> _To do_:
From the records below, output exactly the lines running from the line containing "Task: Toggle the" through the line containing "Given: Click the numbered step badge 1", and no others.

Records from a collection:
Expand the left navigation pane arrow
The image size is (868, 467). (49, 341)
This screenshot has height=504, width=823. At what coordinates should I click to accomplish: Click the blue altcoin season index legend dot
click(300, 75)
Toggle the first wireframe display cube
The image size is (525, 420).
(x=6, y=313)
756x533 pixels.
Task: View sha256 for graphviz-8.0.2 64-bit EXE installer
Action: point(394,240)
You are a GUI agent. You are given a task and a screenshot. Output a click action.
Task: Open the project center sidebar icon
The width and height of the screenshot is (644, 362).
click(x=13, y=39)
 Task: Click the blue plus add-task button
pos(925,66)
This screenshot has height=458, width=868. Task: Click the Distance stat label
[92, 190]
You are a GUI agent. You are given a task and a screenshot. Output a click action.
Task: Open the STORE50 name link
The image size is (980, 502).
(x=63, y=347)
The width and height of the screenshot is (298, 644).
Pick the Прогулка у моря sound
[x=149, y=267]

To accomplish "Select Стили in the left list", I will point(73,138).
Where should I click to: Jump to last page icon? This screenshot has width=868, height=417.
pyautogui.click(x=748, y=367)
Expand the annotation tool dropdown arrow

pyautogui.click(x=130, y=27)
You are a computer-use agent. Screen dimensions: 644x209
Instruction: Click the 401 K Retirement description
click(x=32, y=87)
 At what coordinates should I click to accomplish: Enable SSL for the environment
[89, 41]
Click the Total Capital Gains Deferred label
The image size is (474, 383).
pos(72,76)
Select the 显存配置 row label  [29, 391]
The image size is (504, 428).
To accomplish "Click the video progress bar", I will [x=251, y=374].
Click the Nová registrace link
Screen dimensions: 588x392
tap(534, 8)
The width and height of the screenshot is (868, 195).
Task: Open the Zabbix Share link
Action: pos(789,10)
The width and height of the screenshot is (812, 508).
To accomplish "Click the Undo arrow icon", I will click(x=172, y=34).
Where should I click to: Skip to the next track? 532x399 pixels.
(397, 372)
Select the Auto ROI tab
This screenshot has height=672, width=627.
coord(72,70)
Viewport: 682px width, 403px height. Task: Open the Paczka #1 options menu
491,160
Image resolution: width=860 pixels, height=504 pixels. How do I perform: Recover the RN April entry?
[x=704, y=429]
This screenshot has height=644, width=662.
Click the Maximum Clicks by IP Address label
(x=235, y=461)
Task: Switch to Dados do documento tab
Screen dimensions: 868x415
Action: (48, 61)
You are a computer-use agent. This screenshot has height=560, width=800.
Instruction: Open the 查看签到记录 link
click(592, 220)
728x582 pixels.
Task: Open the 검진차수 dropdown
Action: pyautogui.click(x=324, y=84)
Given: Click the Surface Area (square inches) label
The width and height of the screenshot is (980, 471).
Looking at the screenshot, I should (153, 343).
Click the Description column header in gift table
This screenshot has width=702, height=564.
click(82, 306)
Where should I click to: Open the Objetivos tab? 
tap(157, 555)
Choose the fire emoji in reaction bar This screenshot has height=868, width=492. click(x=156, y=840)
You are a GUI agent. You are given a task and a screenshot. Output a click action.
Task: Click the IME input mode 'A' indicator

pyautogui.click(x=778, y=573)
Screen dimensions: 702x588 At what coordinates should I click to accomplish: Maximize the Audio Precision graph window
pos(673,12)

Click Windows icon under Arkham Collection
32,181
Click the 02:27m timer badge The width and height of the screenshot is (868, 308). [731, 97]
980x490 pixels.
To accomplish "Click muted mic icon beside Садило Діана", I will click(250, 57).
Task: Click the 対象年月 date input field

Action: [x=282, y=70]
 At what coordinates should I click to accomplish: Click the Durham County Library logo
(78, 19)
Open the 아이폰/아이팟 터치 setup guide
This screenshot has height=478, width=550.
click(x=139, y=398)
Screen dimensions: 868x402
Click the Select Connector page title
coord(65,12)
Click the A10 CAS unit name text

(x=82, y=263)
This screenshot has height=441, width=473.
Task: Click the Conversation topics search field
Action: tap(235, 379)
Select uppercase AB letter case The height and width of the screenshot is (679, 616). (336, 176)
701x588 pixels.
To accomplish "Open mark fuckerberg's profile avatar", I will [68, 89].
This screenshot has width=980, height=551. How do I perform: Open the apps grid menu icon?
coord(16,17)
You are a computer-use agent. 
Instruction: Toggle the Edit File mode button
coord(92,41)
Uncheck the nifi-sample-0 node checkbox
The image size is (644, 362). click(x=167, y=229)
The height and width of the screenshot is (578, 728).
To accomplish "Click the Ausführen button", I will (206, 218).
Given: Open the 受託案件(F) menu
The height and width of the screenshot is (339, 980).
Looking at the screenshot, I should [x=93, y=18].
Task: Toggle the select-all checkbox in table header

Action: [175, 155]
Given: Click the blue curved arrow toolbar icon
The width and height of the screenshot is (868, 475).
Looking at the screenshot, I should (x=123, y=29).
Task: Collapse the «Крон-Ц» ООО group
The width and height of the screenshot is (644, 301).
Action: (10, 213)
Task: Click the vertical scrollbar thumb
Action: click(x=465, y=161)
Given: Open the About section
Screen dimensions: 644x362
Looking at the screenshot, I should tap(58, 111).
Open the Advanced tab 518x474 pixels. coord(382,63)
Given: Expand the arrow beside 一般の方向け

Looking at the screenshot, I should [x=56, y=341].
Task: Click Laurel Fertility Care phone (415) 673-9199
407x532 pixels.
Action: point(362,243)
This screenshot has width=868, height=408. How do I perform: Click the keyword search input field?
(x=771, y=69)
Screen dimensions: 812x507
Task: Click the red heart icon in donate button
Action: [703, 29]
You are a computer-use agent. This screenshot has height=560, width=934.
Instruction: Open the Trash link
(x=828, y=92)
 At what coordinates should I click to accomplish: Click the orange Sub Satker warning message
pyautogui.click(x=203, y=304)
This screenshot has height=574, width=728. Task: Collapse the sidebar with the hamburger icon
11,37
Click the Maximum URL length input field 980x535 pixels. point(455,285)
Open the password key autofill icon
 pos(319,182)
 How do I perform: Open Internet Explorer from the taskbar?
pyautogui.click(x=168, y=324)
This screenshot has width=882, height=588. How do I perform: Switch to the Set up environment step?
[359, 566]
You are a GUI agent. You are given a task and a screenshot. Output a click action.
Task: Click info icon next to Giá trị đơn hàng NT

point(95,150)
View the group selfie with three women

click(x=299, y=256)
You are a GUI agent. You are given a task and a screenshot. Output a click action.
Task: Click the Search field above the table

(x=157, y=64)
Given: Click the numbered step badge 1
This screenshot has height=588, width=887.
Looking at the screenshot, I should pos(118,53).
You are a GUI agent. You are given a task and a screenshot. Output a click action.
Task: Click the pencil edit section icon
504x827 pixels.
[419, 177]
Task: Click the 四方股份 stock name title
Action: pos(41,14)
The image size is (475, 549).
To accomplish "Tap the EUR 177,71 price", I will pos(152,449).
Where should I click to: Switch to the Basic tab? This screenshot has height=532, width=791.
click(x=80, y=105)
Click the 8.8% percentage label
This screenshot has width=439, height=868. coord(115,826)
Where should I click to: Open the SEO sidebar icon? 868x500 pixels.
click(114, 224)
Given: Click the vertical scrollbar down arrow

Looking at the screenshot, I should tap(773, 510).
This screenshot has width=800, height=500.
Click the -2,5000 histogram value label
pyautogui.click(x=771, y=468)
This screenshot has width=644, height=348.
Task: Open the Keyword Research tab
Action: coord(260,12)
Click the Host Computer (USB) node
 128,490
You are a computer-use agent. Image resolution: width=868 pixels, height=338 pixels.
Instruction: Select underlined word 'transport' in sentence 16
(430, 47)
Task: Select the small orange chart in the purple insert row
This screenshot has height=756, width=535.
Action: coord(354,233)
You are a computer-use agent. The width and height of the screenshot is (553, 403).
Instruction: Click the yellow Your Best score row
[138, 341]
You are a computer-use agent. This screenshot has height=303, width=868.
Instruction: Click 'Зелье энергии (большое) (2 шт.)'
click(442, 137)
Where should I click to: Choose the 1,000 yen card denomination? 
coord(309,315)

> _Solution_:
Task: Toggle the select-all checkbox in table header

Action: [175, 155]
Given: Click the blue curved arrow toolbar icon
The width and height of the screenshot is (868, 475).
Looking at the screenshot, I should (x=123, y=29).
Task: Collapse the «Крон-Ц» ООО group
The width and height of the screenshot is (644, 301).
Action: (10, 213)
Task: Click the vertical scrollbar thumb
Action: click(x=465, y=161)
Given: Open the About section
Screen dimensions: 644x362
Looking at the screenshot, I should tap(58, 111).
Open the Advanced tab 518x474 pixels. coord(382,63)
Given: Expand the arrow beside 一般の方向け

Looking at the screenshot, I should [x=56, y=341].
Task: Click Laurel Fertility Care phone (415) 673-9199
407x532 pixels.
Action: point(362,243)
This screenshot has width=868, height=408. How do I perform: Click the keyword search input field?
(x=771, y=69)
Screen dimensions: 812x507
Task: Click the red heart icon in donate button
Action: [703, 29]
You are a computer-use agent. This screenshot has height=560, width=934.
Instruction: Open the Trash link
(x=828, y=92)
 At what coordinates should I click to accomplish: Click the orange Sub Satker warning message
pyautogui.click(x=203, y=304)
This screenshot has height=574, width=728. Task: Collapse the sidebar with the hamburger icon
11,37
Click the Maximum URL length input field 980x535 pixels. point(455,285)
Open the password key autofill icon
 pos(319,182)
 How do I perform: Open Internet Explorer from the taskbar?
pyautogui.click(x=168, y=324)
This screenshot has width=882, height=588. How do I perform: Switch to the Set up environment step?
[359, 566]
You are a GUI agent. You are given a task and a screenshot. Output a click action.
Task: Click info icon next to Giá trị đơn hàng NT

point(95,150)
View the group selfie with three women

click(x=299, y=256)
You are a GUI agent. You are given a task and a screenshot. Output a click action.
Task: Click the Search field above the table

(x=157, y=64)
Given: Click the numbered step badge 1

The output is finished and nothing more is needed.